Causes of Tennis Elbow
- Repetitive Strain: Often associated with activities requiring repetitive wrist extension or forearm supination, like playing tennis.
- Manual Work: Activities involving heavy lifting, painting, or use of tools.
- Age: Common in adults aged 30-50.
- Poor Technique: In sports or occupational activities, leading to overuse of the lateral elbow tendons.
- Previous Elbow Injury: May predispose to developing tennis elbow.
Diagnosis
- History
- Symptoms: Pain and tenderness around the outside of the elbow, worsening with gripping or lifting activities.
- Onset: Usually gradual onset associated with activities involving repetitive wrist extension.

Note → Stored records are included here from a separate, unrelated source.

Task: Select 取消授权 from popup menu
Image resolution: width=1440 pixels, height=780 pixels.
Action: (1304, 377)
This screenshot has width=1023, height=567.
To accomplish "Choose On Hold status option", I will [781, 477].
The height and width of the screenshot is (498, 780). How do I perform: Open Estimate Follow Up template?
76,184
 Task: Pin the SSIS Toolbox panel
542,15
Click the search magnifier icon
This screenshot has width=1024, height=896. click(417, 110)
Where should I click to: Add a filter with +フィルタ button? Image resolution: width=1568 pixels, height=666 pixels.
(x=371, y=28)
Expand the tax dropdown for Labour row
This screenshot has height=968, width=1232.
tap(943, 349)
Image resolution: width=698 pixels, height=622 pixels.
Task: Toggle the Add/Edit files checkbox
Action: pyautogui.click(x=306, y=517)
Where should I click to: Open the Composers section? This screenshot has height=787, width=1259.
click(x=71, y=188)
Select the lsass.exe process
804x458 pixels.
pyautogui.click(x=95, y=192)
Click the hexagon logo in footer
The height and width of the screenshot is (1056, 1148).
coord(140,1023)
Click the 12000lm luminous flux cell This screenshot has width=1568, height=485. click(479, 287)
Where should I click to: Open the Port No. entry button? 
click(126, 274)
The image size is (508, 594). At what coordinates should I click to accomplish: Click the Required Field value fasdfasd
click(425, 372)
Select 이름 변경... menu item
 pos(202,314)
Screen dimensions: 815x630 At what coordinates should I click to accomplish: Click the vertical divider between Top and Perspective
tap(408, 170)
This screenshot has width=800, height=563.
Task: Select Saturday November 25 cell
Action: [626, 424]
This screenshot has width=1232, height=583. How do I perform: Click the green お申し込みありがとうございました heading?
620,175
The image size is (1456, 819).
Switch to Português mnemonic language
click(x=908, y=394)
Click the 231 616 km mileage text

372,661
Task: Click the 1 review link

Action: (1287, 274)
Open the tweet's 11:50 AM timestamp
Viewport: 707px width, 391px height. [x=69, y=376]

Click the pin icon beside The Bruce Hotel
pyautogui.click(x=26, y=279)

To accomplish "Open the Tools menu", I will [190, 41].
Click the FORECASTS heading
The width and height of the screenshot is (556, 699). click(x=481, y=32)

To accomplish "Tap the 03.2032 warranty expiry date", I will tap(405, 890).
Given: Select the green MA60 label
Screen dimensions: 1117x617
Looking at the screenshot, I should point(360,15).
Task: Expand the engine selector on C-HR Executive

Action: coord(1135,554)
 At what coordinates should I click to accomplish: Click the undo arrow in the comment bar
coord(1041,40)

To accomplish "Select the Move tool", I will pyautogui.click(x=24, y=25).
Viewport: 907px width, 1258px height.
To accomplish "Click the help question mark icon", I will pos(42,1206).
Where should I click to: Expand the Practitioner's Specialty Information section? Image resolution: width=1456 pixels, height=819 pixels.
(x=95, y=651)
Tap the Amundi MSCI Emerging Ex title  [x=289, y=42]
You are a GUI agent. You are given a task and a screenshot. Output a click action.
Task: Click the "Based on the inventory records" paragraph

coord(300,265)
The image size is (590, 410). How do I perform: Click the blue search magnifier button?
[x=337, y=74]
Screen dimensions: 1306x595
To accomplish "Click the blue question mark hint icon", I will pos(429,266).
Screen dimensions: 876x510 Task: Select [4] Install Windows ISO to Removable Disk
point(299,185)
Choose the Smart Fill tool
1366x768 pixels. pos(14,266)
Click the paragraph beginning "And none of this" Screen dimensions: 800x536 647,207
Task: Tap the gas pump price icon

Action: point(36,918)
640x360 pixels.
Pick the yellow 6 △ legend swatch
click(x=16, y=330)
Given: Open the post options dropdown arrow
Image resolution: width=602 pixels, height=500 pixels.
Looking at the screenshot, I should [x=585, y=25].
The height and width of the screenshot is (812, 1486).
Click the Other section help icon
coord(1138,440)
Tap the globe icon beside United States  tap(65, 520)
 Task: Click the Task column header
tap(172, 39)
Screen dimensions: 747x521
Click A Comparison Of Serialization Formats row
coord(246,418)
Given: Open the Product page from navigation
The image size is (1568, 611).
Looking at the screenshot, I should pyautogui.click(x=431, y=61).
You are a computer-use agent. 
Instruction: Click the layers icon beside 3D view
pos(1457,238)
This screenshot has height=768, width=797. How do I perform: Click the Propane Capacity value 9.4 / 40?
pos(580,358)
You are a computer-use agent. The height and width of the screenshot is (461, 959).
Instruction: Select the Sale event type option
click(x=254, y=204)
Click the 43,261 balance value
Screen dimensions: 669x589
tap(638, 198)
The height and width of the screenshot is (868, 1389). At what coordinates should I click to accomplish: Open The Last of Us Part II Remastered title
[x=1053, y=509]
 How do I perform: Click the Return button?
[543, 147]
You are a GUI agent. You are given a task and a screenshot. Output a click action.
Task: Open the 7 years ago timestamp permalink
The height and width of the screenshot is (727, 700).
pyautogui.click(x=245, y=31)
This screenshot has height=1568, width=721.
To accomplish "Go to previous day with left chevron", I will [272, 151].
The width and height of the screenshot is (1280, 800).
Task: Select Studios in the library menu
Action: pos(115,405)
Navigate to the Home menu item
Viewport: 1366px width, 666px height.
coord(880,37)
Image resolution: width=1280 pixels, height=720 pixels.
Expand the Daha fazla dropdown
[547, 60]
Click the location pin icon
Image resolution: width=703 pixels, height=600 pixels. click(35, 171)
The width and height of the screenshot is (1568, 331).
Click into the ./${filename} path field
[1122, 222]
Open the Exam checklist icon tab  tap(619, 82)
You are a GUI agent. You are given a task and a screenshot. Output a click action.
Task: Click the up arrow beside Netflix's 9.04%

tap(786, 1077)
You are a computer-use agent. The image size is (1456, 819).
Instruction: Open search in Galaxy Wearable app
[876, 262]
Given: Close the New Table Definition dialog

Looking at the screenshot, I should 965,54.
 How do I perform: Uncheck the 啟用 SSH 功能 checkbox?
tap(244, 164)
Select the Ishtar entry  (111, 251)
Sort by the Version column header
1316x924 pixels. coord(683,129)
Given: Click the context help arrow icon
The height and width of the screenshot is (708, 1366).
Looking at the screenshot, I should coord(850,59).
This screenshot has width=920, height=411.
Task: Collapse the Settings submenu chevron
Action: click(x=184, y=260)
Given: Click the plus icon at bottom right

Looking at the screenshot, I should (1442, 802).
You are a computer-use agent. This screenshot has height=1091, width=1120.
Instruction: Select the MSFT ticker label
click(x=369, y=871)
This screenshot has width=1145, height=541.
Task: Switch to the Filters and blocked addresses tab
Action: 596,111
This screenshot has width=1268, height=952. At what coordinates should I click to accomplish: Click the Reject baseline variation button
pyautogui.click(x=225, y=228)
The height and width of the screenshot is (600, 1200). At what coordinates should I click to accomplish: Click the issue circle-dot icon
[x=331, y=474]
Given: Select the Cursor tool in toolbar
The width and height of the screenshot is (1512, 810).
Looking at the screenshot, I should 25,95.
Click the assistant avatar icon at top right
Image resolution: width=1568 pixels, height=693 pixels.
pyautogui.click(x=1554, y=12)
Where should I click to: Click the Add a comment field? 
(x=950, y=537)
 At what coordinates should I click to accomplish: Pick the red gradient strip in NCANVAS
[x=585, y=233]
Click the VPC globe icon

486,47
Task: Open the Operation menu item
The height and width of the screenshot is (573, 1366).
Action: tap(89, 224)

- Occupation and Activities: Jobs or hobbies that could contribute to symptoms.
- Physical Examination
- Palpation: Tenderness over the lateral epicondyle.
- Cozen’s Test: Pain on resisted wrist extension.
- Mill’s Test: Pain on passive wrist flexion with an extended elbow.
- Range of Motion and Strength Testing: Assessing for any limitations or pain during movement.
- Investigations
- Imaging: Usually not necessary for diagnosis but can be used to rule out other conditions. X-rays can rule out arthritis; MRI or ultrasound can assess tendon damage.
Differential Diagnosis (DDx)
- Radial Tunnel Syndrome: A nerve entrapment causing pain in a similar area.
- Osteoarthritis: Joint degeneration, usually with a different pain pattern.
- Elbow Joint Pathologies: Like synovitis or capsulitis.
- Referred Pain: From neck or shoulder conditions.
- Bursitis: Inflammation of bursa near the elbow joint.
Management of Tennis Elbow
- Conservative Treatment:
- Rest and Activity Modification: Avoidance of aggravating activities.
- Ice Packs: To reduce pain and swelling.
- Pain Management: NSAIDs (e.g., ibuprofen) for pain relief.
- Bracing or Strapping: An elbow strap to reduce tendon strain.
- Physiotherapy: Strengthening and stretching exercises; modalities like ultrasound or laser therapy.
- Stretching Exercises: For the wrist extensor muscles.
- Strengthening Exercises: Gradually increasing load on the tendons to build strength.
- Injection Therapies:
- Corticosteroid Injections: Can provide short-term pain relief but not typically recommended for long-term treatment.
- Platelet-Rich Plasma (PRP) Injections: Emerging treatment with variable evidence.
- Surgery:
- Considered in cases where conservative management has failed for 6-12 months. Surgical options involve removing degenerated tissue from the tendon.
- Follow-up and Monitoring:
- Regular review to assess progress and modify treatment as needed.
Conclusion
Tennis Elbow is typically a self-limiting condition and can be effectively managed with a combination of rest, activity modification, physiotherapy, and pain management. Most cases respond to conservative treatment, but a small percentage may require surgical intervention. Patient education on ergonomics and exercise regimens is crucial for managing symptoms and preventing recurrence.